第16章 想いを祝福にのせて
誕生日パーティがお開きになったあと、ナナに誘われてセントラルシティ内にある公園までやって来た。
人気のない夜の公園は、ひと足先にクリスマスのイルミネーションで彩られていた。
「きれい!11月なのにクリスマスなんだね」
手を広げてナナがはしゃいでいる。声や仕草は子供っぽいのに、表情はどこか大人びている。

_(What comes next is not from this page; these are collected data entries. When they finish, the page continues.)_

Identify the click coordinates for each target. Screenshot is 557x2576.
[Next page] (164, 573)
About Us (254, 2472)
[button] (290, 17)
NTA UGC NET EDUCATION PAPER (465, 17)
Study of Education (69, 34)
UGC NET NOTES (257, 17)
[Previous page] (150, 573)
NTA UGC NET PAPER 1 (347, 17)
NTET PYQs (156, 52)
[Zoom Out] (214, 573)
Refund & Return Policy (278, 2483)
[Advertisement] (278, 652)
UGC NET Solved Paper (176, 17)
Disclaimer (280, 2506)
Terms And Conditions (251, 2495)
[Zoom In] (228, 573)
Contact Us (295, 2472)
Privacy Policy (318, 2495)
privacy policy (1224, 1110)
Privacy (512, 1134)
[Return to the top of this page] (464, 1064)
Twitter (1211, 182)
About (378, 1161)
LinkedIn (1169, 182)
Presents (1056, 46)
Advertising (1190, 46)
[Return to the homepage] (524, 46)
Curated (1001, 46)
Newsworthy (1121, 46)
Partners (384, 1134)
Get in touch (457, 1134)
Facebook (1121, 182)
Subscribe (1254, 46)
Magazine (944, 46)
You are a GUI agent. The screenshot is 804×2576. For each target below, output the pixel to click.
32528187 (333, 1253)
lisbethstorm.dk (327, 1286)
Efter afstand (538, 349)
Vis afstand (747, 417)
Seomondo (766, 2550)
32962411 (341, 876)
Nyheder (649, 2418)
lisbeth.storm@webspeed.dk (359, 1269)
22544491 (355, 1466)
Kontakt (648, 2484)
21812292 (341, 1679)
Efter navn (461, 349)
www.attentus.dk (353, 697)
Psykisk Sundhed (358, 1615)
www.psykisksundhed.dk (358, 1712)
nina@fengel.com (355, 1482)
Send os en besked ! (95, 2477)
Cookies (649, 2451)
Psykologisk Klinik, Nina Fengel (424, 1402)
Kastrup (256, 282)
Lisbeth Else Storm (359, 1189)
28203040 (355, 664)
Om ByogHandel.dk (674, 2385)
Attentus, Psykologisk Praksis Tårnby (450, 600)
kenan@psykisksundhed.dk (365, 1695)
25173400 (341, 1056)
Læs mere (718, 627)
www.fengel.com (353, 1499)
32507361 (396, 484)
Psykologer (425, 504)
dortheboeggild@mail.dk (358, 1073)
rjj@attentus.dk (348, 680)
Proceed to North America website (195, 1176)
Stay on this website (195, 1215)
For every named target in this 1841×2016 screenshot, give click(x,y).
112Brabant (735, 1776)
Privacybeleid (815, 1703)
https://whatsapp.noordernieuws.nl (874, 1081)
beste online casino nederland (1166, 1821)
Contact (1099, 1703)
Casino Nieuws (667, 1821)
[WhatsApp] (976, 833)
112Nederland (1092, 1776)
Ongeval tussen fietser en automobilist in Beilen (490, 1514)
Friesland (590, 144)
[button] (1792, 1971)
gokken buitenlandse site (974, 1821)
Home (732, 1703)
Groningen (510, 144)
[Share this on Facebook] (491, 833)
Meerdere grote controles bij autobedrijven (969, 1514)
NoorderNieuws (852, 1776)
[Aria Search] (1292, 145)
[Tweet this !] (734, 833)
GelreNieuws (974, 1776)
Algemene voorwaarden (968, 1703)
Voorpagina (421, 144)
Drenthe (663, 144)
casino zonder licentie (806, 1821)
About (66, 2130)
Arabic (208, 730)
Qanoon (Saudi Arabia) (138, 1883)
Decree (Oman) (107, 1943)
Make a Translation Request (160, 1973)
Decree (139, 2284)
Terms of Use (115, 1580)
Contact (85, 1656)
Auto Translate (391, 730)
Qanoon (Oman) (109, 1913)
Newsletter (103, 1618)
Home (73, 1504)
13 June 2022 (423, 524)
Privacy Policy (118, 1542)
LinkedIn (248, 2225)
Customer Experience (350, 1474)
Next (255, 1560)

幻想的な明かりに包まれたナナを見て、思わず息を呑んだ。見慣れたはずのその姿に、どうしてこうも強く惹かれちまうのか。
「そうは言っても、あと一ヶ月だしな」
「そっか、一年あっという間だねぇ」
しみじみと語尾をため息混じりに吐いて、冷えた空気に白い吐息が揺れている。ナナの横顔にイルミネーションの光がちらちらと反射して、やけにきれいに目に映った。
しばらく歩いて、オレンジの光で装飾されたクリスマスツリーの前に差し掛かると、イルミネーションを眺めていた視線がくるりとオレに向けられた。オーナメントの淡い光を瞳に映しながら、ナナはまつ毛を揺らしてはにかんだ。
「で、こんなところにオレを呼び出して、なんの用だ?」
「わかってるくせに」
照れ隠しで口を尖らせてムスッとするナナ。相変わらずバレバレなその誤魔化しに、ニヤけそうになるのを必死で抑える。
「ね、手を出して」
言葉に従って手を差し出すと、ナナはプレゼントをそっとオレの手のひらに乗せた。
「昼間はさ、待たせちゃってごめんね」
「いいって、サプライズだったんだろ」
祝福ではなくまず謝罪なのがいかにもナナらしい。
「あのね、グリーン、お誕生日おめでとう!」
「ああ、ありがとうな」
呼ばれたのが室内じゃなくてよかったと内心ホッとする。明るい部屋だったら、自分の顔が赤くなっているのを気づかれちまっただろう。